Text block ->

--- start ---

[Discuss] Outer join support and timestamp assignment for IntervalJoin

classic Classic list List threaded Threaded
3 messages Options
Reply | Threaded
Open this post in threaded view
|

[Discuss] Outer join support and timestamp assignment for IntervalJoin

Florian Schmidt
Hello Community,

I’ve recently been working on adding support for outer joins [1] and timestamp assignment [2] to the IntervalJoin in the DataStream API.
As this is a public API and it should be simple and understandable for users I wanted to gather some feedback on some variations that I drafted up:

1. Add outer joins

Approach A

keyedStreamA.intervalJoin(keyedStreamB)
                .leftOuter() // .rightOuter, .fullOuter()
                .between(<Time>, <Time>)
                .process(new ProcessJoinFunction() { /* … */ }

Approach B

keyedStreamA.intervalLeftJoin(keyedStreamB) // intervalRightJoin, intervalFullOuterJoin
                .between(<Time>, <Time>)
                .process(new ProcessJoinFunction() { /* … */ }

Approach C

keyedStreamA.intervalJoin(keyedStreamB)
                .joinType(JoinType.INNER) // Reuse existing (internally used) JoinType


Personally I feel like C is the cleanest approach, but it has the problem that checking for invalid timestamp strategy & join combinations can only be done during runtime, whereas A and B would allow us to express valid combinations through the type system.

2. Assign timestamps to the joined pairs

When two elements are joined together, this will add support for specifying which of the elements timestamps should be assigned as the results timestamp.
The for options are MIN, MAX, LEFT and RIGHT, where MIN selects the minimum of the two elements timestamps, MAX the maximum, LEFT the left elements timestamp and RIGHT the right elements timestamp.

Approach A

keyedStreamA.intervalJoin(streamB)
                .between(<Time>, <Time>)
                .assignLeftTimestamp() // assignRightTimestamp(), assignMinTimestamp(), assignMaxTimestamp()
                .process(new ProcessJoinFunction() { /* … */ }

Approach B

keyedStreamA.intervalJoin(keyedStreamB)
                .between(<Time>, <Time>)
                .assignTimestamp(TimestampStrategy.LEFT) // .RIGHT, .MIN, .MAX

Again I feel like B is the cleanest approach, but has the same caveat with runtime vs. type system checks as the approach above. This could be especially interesting when it comes to combinations of join types and timestamp assignments, where we will have a few combinations that are not possibly.

--- end ---

Data provided ->

--- start ---

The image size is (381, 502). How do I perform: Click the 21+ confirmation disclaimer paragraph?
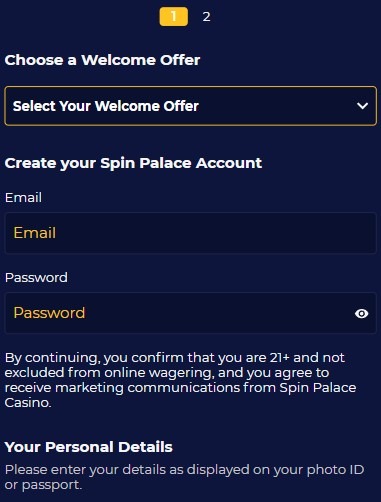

--- end ---

Written task A -> In the IntervalJoin post, what does the MIN option select as the result's timestamp?
Written task B -> Do these statements agree with the IntervalJoin post? Answer yes or no for each, and quote the deciding words. (i) The author considers Approach C the cleanest way to add outer joins. (ii) With Approaches A and B for outer joins, valid combinations can only be checked at runtime. (iii) Approach B for timestamp assignment uses a method called assignLeftTimestamp().
Written task C -> Copy everything in the IntervalJoin post from "2. Assign timestamps" down to "right elements timestamp.".

Worked solution A -> The minimum of the two elements' timestamps.

Worked solution B ->
(i) Yes: "Personally I feel like C is the cleanest approach"
(ii) No: "whereas A and B would allow us to express valid combinations through the type system"
(iii) No: ".assignTimestamp(TimestampStrategy.LEFT)"

Worked solution C ->
2. Assign timestamps to the joined pairs

When two elements are joined together, this will add support for specifying which of the elements timestamps should be assigned as the results timestamp.
The for options are MIN, MAX, LEFT and RIGHT, where MIN selects the minimum of the two elements timestamps, MAX the maximum, LEFT the left elements timestamp and RIGHT the right elements timestamp.